* _Required action_
Copy out the listing that follows in its entirety, keeping it exactly the same.

* _Exercise materials_
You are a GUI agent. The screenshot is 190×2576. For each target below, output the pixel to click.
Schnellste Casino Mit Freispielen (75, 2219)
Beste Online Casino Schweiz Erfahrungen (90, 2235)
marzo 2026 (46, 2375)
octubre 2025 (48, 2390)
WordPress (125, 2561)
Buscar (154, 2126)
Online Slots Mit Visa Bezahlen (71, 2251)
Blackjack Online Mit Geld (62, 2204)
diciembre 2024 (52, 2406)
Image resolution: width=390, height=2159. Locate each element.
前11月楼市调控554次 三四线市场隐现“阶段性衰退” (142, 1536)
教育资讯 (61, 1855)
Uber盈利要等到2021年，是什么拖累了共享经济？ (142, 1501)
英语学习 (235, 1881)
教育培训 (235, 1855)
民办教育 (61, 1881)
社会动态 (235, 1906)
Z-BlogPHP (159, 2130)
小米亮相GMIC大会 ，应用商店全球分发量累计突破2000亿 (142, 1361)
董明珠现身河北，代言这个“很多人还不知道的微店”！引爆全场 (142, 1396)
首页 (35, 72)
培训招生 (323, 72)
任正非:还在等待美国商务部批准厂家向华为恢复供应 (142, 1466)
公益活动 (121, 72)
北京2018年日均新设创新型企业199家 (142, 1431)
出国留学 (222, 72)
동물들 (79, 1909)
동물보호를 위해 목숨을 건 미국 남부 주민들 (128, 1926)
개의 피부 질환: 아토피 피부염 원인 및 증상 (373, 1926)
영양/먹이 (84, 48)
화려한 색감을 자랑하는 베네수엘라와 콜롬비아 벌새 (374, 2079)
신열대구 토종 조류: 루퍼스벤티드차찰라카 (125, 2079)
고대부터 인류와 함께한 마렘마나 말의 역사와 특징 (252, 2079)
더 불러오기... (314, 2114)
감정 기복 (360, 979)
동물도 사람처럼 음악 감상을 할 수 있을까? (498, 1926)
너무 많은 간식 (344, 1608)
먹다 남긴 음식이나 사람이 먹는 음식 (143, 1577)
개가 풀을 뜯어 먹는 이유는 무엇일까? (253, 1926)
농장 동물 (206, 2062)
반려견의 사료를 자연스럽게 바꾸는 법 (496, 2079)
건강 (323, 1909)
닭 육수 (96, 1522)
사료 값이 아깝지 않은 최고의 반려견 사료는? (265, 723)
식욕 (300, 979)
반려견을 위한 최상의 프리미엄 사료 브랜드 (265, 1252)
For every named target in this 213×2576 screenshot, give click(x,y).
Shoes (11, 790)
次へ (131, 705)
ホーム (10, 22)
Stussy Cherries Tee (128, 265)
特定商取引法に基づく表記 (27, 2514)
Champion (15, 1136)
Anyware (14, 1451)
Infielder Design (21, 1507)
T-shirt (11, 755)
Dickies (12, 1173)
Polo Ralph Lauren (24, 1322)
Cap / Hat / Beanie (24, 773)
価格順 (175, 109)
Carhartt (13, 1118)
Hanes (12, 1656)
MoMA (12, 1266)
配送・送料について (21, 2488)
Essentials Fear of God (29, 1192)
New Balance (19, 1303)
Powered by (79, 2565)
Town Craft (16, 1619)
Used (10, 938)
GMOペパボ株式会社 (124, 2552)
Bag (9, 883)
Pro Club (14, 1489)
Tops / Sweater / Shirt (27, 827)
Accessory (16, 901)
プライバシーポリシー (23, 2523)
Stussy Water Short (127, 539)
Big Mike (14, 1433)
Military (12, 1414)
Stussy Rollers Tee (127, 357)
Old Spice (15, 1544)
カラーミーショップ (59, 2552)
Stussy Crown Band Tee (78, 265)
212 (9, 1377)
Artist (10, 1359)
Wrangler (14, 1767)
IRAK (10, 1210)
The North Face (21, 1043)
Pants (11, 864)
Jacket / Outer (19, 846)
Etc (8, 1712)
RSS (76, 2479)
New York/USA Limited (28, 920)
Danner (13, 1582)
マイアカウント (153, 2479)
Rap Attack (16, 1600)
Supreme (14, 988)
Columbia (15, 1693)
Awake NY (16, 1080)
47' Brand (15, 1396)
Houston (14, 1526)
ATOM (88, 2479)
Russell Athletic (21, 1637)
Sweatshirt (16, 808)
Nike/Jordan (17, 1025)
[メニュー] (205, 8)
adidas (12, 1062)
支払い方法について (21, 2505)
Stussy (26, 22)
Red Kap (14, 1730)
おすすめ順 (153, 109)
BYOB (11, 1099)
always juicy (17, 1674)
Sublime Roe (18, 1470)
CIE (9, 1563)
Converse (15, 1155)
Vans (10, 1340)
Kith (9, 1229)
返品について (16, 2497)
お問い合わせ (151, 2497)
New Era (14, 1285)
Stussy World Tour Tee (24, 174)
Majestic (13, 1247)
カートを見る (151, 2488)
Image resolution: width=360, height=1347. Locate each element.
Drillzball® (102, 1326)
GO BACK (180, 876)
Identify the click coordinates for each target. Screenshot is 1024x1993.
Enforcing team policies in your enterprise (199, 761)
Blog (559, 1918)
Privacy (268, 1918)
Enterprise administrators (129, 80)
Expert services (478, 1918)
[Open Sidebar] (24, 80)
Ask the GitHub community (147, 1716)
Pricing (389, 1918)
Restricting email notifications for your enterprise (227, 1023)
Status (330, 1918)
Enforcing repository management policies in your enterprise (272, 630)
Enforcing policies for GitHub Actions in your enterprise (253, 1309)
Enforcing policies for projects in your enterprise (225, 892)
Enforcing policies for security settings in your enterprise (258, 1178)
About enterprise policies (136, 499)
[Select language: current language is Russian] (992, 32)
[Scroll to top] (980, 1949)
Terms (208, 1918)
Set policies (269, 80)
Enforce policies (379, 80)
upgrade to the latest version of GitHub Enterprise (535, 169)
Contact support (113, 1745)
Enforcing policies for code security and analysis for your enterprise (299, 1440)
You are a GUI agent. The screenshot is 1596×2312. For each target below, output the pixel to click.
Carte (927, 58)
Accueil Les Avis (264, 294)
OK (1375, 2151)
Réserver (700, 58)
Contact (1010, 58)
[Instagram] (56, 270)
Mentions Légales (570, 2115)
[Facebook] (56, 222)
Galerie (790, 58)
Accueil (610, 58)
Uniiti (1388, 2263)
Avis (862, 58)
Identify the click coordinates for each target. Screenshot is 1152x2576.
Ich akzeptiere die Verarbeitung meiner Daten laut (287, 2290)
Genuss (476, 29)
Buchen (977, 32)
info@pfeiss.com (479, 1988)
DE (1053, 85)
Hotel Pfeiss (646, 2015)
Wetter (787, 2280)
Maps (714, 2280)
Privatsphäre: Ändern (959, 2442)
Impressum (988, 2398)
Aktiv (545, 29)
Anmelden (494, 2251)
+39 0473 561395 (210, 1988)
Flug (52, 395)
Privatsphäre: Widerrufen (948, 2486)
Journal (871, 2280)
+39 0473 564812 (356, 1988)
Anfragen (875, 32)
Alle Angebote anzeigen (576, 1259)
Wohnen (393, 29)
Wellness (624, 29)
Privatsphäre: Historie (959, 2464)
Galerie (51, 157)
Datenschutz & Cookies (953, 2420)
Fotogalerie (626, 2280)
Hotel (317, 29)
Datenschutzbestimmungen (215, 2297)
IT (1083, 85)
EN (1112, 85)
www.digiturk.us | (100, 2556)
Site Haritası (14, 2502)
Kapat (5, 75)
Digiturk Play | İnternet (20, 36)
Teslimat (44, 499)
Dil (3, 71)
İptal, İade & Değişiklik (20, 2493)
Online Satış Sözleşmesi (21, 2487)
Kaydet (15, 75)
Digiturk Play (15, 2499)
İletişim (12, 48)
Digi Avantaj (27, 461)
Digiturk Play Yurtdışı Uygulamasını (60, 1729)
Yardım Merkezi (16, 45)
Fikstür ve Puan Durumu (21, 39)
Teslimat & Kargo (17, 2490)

* _Your response_
You are a GUI agent. The screenshot is 190×2576. For each target below, output the pixel to click.
Schnellste Casino Mit Freispielen (75, 2219)
Beste Online Casino Schweiz Erfahrungen (90, 2235)
marzo 2026 (46, 2375)
octubre 2025 (48, 2390)
WordPress (125, 2561)
Buscar (154, 2126)
Online Slots Mit Visa Bezahlen (71, 2251)
Blackjack Online Mit Geld (62, 2204)
diciembre 2024 (52, 2406)
Image resolution: width=390, height=2159. Locate each element.
前11月楼市调控554次 三四线市场隐现“阶段性衰退” (142, 1536)
教育资讯 (61, 1855)
Uber盈利要等到2021年，是什么拖累了共享经济？ (142, 1501)
英语学习 (235, 1881)
教育培训 (235, 1855)
民办教育 (61, 1881)
社会动态 (235, 1906)
Z-BlogPHP (159, 2130)
小米亮相GMIC大会 ，应用商店全球分发量累计突破2000亿 (142, 1361)
董明珠现身河北，代言这个“很多人还不知道的微店”！引爆全场 (142, 1396)
首页 (35, 72)
培训招生 (323, 72)
任正非:还在等待美国商务部批准厂家向华为恢复供应 (142, 1466)
公益活动 (121, 72)
北京2018年日均新设创新型企业199家 (142, 1431)
出国留学 (222, 72)
동물들 (79, 1909)
동물보호를 위해 목숨을 건 미국 남부 주민들 (128, 1926)
개의 피부 질환: 아토피 피부염 원인 및 증상 (373, 1926)
영양/먹이 (84, 48)
화려한 색감을 자랑하는 베네수엘라와 콜롬비아 벌새 (374, 2079)
신열대구 토종 조류: 루퍼스벤티드차찰라카 (125, 2079)
고대부터 인류와 함께한 마렘마나 말의 역사와 특징 (252, 2079)
더 불러오기... (314, 2114)
감정 기복 (360, 979)
동물도 사람처럼 음악 감상을 할 수 있을까? (498, 1926)
너무 많은 간식 (344, 1608)
먹다 남긴 음식이나 사람이 먹는 음식 (143, 1577)
개가 풀을 뜯어 먹는 이유는 무엇일까? (253, 1926)
농장 동물 (206, 2062)
반려견의 사료를 자연스럽게 바꾸는 법 (496, 2079)
건강 (323, 1909)
닭 육수 (96, 1522)
사료 값이 아깝지 않은 최고의 반려견 사료는? (265, 723)
식욕 (300, 979)
반려견을 위한 최상의 프리미엄 사료 브랜드 (265, 1252)
For every named target in this 213×2576 screenshot, give click(x,y).
Shoes (11, 790)
次へ (131, 705)
ホーム (10, 22)
Stussy Cherries Tee (128, 265)
特定商取引法に基づく表記 (27, 2514)
Champion (15, 1136)
Anyware (14, 1451)
Infielder Design (21, 1507)
T-shirt (11, 755)
Dickies (12, 1173)
Polo Ralph Lauren (24, 1322)
Cap / Hat / Beanie (24, 773)
価格順 (175, 109)
Carhartt (13, 1118)
Hanes (12, 1656)
MoMA (12, 1266)
配送・送料について (21, 2488)
Essentials Fear of God (29, 1192)
New Balance (19, 1303)
Powered by (79, 2565)
Town Craft (16, 1619)
Used (10, 938)
GMOペパボ株式会社 (124, 2552)
Bag (9, 883)
Pro Club (14, 1489)
Tops / Sweater / Shirt (27, 827)
Accessory (16, 901)
プライバシーポリシー (23, 2523)
Stussy Water Short (127, 539)
Big Mike (14, 1433)
Military (12, 1414)
Stussy Rollers Tee (127, 357)
Old Spice (15, 1544)
カラーミーショップ (59, 2552)
Stussy Crown Band Tee (78, 265)
212 (9, 1377)
Artist (10, 1359)
Wrangler (14, 1767)
IRAK (10, 1210)
The North Face (21, 1043)
Pants (11, 864)
Jacket / Outer (19, 846)
Etc (8, 1712)
RSS (76, 2479)
New York/USA Limited (28, 920)
Danner (13, 1582)
マイアカウント (153, 2479)
Rap Attack (16, 1600)
Supreme (14, 988)
Columbia (15, 1693)
Awake NY (16, 1080)
47' Brand (15, 1396)
Houston (14, 1526)
ATOM (88, 2479)
Russell Athletic (21, 1637)
Sweatshirt (16, 808)
Nike/Jordan (17, 1025)
[メニュー] (205, 8)
adidas (12, 1062)
支払い方法について (21, 2505)
Stussy (26, 22)
Red Kap (14, 1730)
おすすめ順 (153, 109)
BYOB (11, 1099)
always juicy (17, 1674)
Sublime Roe (18, 1470)
CIE (9, 1563)
Converse (15, 1155)
Vans (10, 1340)
Kith (9, 1229)
返品について (16, 2497)
お問い合わせ (151, 2497)
New Era (14, 1285)
Stussy World Tour Tee (24, 174)
Majestic (13, 1247)
カートを見る (151, 2488)
Image resolution: width=360, height=1347. Locate each element.
Drillzball® (102, 1326)
GO BACK (180, 876)
Identify the click coordinates for each target. Screenshot is 1024x1993.
Enforcing team policies in your enterprise (199, 761)
Blog (559, 1918)
Privacy (268, 1918)
Enterprise administrators (129, 80)
Expert services (478, 1918)
[Open Sidebar] (24, 80)
Ask the GitHub community (147, 1716)
Pricing (389, 1918)
Restricting email notifications for your enterprise (227, 1023)
Status (330, 1918)
Enforcing repository management policies in your enterprise (272, 630)
Enforcing policies for GitHub Actions in your enterprise (253, 1309)
Enforcing policies for projects in your enterprise (225, 892)
Enforcing policies for security settings in your enterprise (258, 1178)
About enterprise policies (136, 499)
[Select language: current language is Russian] (992, 32)
[Scroll to top] (980, 1949)
Terms (208, 1918)
Set policies (269, 80)
Enforce policies (379, 80)
upgrade to the latest version of GitHub Enterprise (535, 169)
Contact support (113, 1745)
Enforcing policies for code security and analysis for your enterprise (299, 1440)
You are a GUI agent. The screenshot is 1596×2312. For each target below, output the pixel to click.
Carte (927, 58)
Accueil Les Avis (264, 294)
OK (1375, 2151)
Réserver (700, 58)
Contact (1010, 58)
[Instagram] (56, 270)
Mentions Légales (570, 2115)
[Facebook] (56, 222)
Galerie (790, 58)
Accueil (610, 58)
Uniiti (1388, 2263)
Avis (862, 58)
Identify the click coordinates for each target. Screenshot is 1152x2576.
Ich akzeptiere die Verarbeitung meiner Daten laut (287, 2290)
Genuss (476, 29)
Buchen (977, 32)
info@pfeiss.com (479, 1988)
DE (1053, 85)
Hotel Pfeiss (646, 2015)
Wetter (787, 2280)
Maps (714, 2280)
Privatsphäre: Ändern (959, 2442)
Impressum (988, 2398)
Aktiv (545, 29)
Anmelden (494, 2251)
+39 0473 561395 (210, 1988)
Flug (52, 395)
Privatsphäre: Widerrufen (948, 2486)
Journal (871, 2280)
+39 0473 564812 (356, 1988)
Anfragen (875, 32)
Alle Angebote anzeigen (576, 1259)
Wohnen (393, 29)
Wellness (624, 29)
Privatsphäre: Historie (959, 2464)
Galerie (51, 157)
Datenschutz & Cookies (953, 2420)
Fotogalerie (626, 2280)
Hotel (317, 29)
Datenschutzbestimmungen (215, 2297)
IT (1083, 85)
EN (1112, 85)
www.digiturk.us | (100, 2556)
Site Haritası (14, 2502)
Kapat (5, 75)
Digiturk Play | İnternet (20, 36)
Teslimat (44, 499)
Dil (3, 71)
İptal, İade & Değişiklik (20, 2493)
Online Satış Sözleşmesi (21, 2487)
Kaydet (15, 75)
Digiturk Play (15, 2499)
İletişim (12, 48)
Digi Avantaj (27, 461)
Digiturk Play Yurtdışı Uygulamasını (60, 1729)
Yardım Merkezi (16, 45)
Fikstür ve Puan Durumu (21, 39)
Teslimat & Kargo (17, 2490)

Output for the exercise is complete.